Familie Mürner, Kenia:
Weihnachten in der Wildnis

Heiligabend feiert Familie Mürner im Safariland-Nummer 1 ähnlich wie früher in der Schweiz. «Wir essen, singen, musizieren und packen die Geschenke aus.» In Nairobi bewohnen Irène und Fabian Mürner mit ihren Töchtern Aina und Lynn ein Haus im Kolonialstil, welches sie mit Zimtstangen und Strohsternen festlich dekoriert haben. Dieses Jahr kommen die Grosseltern zu Besuch. Sie werden alle gemeinsam draussen im Garten sitzen und Nyama Choma essen – Grilladen. Zur Feier des Tages gibts Fondue und Raclette, sofern der Besuch daran gedacht hat und ihnen den Käse mitgebracht hat. «Die Kenianer besuchen die Messe, die bereits um 18 Uhr beginnt und die ganze Nacht dauert», sagt Irène Mürner. Die Geschenke werden in Kenia eigentlich erst am 26. Dezember ausgepackt, aber die Mürners bewahren die Tradition und feiern an Heiligabend Bescherung. Was vermissen sie im fernen Afrika an Weihnachten? «All die Lichter in der Stadt, die Schneeflocken und den echten Tannenbaum.» Mutter Irène hat sich trotz anfänglichem Widerstand dazu hinreissen lassen, einen künstlichen Baum zu kaufen, da echte in Afrika kaum zu haben sind. «Im Kerzenschein hat sich aber herausgestellt, dass das Plastikgebilde gar nicht mal so schlecht aussieht.» Nur leider fehle ihm der Duft.
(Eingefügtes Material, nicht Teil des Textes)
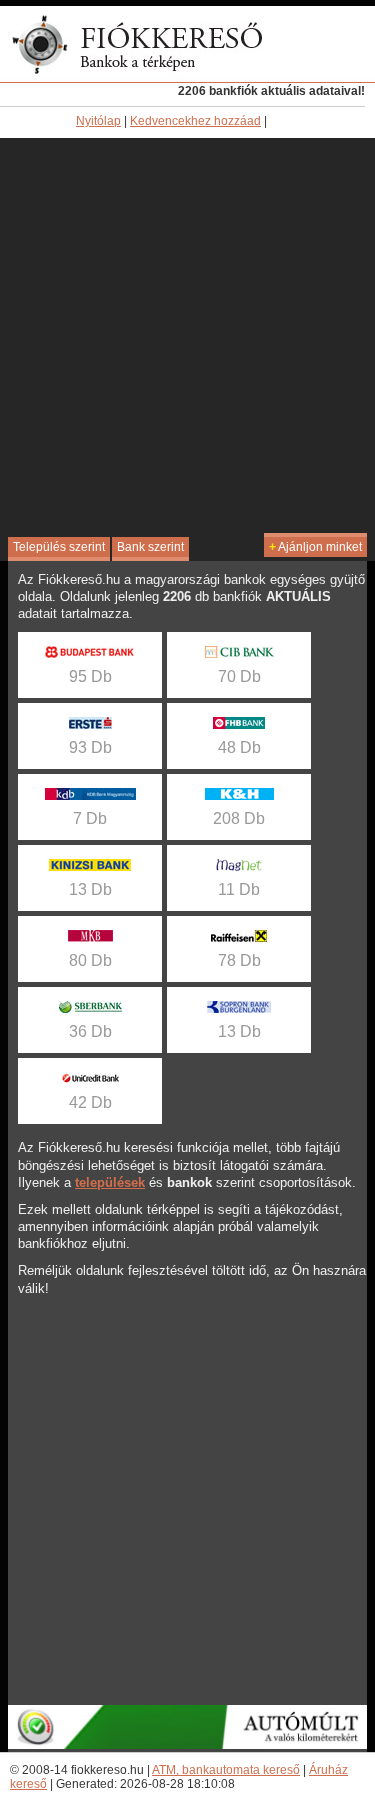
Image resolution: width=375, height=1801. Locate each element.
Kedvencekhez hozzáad (195, 121)
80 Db (90, 960)
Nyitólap (98, 121)
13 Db (90, 889)
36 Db (90, 1031)
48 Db (239, 747)
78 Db (239, 960)
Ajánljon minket (315, 547)
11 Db (239, 889)
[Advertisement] (187, 335)
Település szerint (59, 547)
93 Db (90, 747)
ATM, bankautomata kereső (226, 1770)
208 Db (239, 818)
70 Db (239, 676)
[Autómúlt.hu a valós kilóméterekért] (187, 1745)
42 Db (90, 1102)
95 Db (90, 676)
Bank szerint (150, 547)
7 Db (90, 818)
Irène Mürner: «Dafür riechen die Zedernäste fein, was zwar nicht meiner Erinnerung entspricht, aber als Ersatz durchaus taugt.»

 

Beat Derendinger, Thailand:
O du Fröhliche unter Palmen

Das Fest der Liebe feiert Beat Derendinger unter Palmen, in der Provinz Chaiyaphum, rund 350 Kilometer entfernt von Bangkok. Hier bewohnt er mit seiner thailändischen Frau Bo und deren Kinder ein selbst gebautes Haus, das sie mit bunten Lichtern geschmückt haben. Geschenke machen sich die Erwachsenen untereinander keine, aber für die Dorfkinder gibts ein Päckli mit Leckereien. «Es ist schön, die Freude in ihren Augen zu sehen», sagt Beat Derendinger. Gegessen wird auch an den Festtagen im Freien bei sommerlichen Temperaturen, es gibt Muu Gataa, eine Art Tischgrill. «Wenn in Thailand gefeiert wird, dann wird immer Thai-Food serviert. Zum Glück kocht meine Frau aber auch perfektes europäisches Essen, wie Pasta oder ein saftiges Steak.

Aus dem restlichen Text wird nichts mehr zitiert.